First, the negative parts:

  1. I don't like the final track being "Intro to False Cathedrals," because if you happen to have False Cathedrals on next, then, well, you listen to a third of the song you just listened to all over again. It would have been a much better intro to the entire album, as the entire album is almost a re-introduction to songs Elliott fans already know. It's just awkward.
  2. Elliott does well with instrumentals. I enjoy the few that have decorated their albums, but it was a mistake to put three in a row. Maybe end with "This Program is Not Responding," intro with "Intro..." and put "Leona" somewhere between the dense plethora of lengthy but vocally-driven tracks in the middle.
  3. "Drive Onto Me" was always my least favorite song on False Cathedrals, and I find myself liking it even less here with the happy-go-lucky drums and more upbeat guitar. I would have preferred an alternate of "Lie Close" or "Speed of Film," but you can't control what a band has recorded in the past.
Now for the good stuff:

Well, actually, it's everything else. I got a little bit of slack for my review of Coheed and Cambria's latest, and how long songs can still be good. Well, they can, and Elliott shows you they can be. They have the lengthy guitar solos here, they have the four-minute melodies, but they do it the way musicians do: They build tension, they play with time, they tease your ears and instead of always going the predictable route, they make you pay attention.

The production on this is also extremely well done.

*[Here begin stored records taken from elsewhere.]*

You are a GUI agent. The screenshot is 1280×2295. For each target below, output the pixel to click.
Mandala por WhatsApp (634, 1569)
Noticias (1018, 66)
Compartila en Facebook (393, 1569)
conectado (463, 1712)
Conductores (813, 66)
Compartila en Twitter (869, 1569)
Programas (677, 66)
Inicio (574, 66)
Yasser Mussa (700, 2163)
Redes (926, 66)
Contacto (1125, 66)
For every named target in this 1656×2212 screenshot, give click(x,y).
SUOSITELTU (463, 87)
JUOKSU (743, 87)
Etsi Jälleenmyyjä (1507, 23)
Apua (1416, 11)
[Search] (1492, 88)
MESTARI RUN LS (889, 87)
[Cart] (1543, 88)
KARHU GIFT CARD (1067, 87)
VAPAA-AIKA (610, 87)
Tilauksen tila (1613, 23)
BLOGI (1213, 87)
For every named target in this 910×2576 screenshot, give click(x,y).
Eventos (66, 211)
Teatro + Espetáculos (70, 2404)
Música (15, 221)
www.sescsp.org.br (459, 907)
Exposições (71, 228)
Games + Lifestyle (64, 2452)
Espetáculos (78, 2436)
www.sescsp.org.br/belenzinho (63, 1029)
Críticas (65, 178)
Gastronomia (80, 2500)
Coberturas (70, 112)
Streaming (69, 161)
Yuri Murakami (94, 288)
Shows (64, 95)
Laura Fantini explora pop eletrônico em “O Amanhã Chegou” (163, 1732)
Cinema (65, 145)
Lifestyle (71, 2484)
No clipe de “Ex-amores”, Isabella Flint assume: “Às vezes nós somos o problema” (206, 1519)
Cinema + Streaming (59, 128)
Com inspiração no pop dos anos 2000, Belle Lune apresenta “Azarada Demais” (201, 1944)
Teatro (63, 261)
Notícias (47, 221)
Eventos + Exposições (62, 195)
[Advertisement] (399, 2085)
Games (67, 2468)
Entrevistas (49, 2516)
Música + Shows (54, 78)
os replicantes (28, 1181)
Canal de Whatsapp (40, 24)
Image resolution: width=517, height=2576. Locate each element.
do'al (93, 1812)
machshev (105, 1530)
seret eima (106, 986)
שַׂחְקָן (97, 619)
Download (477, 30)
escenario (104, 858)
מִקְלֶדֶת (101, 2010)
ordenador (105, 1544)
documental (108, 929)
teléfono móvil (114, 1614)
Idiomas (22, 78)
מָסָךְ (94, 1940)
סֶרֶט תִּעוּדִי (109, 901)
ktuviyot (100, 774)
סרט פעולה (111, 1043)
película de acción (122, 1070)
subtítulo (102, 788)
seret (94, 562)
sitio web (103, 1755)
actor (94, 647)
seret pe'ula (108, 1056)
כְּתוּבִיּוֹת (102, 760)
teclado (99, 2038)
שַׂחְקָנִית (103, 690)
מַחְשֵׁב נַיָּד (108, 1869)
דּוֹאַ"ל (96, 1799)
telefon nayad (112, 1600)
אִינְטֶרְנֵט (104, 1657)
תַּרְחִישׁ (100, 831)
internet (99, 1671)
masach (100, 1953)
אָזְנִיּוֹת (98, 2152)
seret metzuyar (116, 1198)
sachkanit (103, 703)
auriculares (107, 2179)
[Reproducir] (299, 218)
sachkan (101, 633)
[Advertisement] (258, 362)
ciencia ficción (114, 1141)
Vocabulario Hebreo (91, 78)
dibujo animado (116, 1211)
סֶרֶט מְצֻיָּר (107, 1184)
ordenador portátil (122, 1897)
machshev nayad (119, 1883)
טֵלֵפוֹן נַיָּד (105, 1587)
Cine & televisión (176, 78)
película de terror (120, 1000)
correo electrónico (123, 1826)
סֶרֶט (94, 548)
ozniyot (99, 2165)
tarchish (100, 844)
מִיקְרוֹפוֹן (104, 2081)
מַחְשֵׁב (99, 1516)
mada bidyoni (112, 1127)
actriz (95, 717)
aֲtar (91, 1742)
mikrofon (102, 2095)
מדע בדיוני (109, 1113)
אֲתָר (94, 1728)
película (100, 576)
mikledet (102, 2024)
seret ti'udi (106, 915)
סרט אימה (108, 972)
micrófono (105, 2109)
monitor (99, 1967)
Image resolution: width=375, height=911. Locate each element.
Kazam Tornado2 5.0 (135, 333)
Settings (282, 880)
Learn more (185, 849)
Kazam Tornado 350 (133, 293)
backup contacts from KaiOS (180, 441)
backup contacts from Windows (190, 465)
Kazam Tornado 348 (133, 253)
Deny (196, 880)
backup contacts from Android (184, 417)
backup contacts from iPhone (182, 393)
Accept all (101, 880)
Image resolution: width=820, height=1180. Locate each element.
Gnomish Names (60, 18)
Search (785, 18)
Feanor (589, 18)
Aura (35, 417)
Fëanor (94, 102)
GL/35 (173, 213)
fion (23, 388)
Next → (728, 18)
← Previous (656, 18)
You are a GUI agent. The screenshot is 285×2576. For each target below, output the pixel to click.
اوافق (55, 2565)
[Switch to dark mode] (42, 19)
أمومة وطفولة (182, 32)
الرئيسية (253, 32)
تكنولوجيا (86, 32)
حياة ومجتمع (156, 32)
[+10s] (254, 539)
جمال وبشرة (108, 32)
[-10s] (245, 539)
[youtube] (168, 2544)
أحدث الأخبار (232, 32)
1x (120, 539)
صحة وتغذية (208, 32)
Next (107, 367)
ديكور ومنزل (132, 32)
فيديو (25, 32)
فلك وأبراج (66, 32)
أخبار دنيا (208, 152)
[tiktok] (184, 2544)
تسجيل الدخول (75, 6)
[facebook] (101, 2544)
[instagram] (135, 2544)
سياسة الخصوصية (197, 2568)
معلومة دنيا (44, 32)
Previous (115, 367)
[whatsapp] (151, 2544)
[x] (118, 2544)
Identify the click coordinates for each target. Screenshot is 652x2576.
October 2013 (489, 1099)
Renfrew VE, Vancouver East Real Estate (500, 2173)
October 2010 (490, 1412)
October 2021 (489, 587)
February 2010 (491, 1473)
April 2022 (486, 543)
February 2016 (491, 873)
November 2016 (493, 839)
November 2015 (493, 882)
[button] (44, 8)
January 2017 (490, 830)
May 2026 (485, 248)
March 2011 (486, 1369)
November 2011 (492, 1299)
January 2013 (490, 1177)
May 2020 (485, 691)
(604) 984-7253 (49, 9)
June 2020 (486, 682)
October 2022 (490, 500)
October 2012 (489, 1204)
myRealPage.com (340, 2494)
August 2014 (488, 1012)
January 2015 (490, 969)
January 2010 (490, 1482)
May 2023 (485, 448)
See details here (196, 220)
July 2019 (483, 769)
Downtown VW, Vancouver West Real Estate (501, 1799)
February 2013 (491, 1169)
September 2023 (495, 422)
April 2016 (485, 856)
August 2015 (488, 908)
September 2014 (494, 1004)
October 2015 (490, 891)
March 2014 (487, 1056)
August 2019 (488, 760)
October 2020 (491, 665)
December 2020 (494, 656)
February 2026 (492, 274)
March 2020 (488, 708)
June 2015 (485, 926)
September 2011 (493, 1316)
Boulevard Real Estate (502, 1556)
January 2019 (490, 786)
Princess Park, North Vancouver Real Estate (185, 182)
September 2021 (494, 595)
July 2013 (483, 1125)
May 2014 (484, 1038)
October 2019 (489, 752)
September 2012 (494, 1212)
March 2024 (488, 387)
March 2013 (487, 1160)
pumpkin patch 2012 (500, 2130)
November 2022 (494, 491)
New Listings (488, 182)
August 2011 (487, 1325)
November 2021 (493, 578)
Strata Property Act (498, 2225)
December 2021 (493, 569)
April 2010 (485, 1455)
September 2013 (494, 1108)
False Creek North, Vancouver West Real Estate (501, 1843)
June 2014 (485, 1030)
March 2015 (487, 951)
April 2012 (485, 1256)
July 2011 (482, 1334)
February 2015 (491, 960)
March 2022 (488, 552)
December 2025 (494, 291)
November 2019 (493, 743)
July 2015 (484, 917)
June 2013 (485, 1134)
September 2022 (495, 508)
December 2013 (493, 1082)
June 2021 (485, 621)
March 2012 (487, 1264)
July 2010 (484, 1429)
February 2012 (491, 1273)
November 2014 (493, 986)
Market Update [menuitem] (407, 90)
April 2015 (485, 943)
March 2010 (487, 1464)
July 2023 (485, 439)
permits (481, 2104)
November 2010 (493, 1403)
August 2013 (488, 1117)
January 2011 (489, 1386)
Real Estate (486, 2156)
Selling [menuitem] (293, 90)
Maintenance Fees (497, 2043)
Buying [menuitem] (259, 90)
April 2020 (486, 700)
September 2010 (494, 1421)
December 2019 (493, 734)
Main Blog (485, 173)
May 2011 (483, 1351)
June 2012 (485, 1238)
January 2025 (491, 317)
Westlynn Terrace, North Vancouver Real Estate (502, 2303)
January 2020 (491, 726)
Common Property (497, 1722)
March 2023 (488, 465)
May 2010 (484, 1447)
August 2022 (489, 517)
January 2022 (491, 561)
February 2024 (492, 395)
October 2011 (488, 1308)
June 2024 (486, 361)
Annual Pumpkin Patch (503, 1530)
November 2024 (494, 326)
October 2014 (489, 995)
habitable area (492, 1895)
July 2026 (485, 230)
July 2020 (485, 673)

The songs all meld together well, even in their new sequence, and some of the new note choices on "Calm Americans" (specifically with the piano) really give the song the intensity that the lyrics call for (as a sidenote, for those who think music like this isn't punk rock, read up on the lyrics for that song sometime).

But, as I said, a lot of people don't like this band because they aren't super fast, they're not edgy or screamy. But they were really good at what they did, and this collection is an absolutely amazing display of what music has lost. Points lost for decisions on track sequencing, but other than that, if you liked Elliott, you won't be disappointed.